[What this task involves] The line containing "Screen dimensions: 720x385" opens the span to copy, and the last line of the records below closes it. Write out that span exactly.

Items listed in a dataset:
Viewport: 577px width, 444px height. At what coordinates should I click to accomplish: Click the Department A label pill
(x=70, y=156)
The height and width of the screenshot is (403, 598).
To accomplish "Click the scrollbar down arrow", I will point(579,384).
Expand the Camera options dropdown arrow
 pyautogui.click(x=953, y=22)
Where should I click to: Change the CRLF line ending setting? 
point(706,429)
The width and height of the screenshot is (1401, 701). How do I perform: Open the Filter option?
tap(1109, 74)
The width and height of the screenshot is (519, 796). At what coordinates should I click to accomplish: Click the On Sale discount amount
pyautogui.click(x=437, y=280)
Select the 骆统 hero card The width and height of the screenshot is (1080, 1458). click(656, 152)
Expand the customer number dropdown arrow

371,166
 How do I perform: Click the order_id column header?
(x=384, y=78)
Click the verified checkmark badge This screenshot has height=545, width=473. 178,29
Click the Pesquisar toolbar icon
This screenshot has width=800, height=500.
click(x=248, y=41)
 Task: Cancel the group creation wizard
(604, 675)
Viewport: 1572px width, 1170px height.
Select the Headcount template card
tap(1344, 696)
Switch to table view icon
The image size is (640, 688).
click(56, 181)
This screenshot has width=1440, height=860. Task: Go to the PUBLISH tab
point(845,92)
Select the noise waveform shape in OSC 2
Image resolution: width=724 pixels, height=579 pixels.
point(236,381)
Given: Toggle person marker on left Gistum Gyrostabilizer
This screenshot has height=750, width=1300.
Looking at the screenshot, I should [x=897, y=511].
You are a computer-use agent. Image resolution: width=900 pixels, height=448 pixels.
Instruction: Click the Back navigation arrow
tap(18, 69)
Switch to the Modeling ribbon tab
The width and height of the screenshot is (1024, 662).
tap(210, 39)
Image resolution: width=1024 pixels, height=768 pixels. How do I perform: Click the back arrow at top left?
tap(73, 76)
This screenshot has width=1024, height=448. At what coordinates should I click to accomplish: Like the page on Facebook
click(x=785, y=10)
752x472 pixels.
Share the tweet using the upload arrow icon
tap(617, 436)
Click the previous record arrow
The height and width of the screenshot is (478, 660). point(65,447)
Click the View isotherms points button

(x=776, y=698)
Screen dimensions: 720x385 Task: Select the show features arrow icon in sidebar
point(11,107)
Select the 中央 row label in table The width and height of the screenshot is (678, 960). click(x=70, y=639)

[Result for this task]
Screen dimensions: 720x385 Task: Select the show features arrow icon in sidebar
point(11,107)
Select the 中央 row label in table The width and height of the screenshot is (678, 960). click(x=70, y=639)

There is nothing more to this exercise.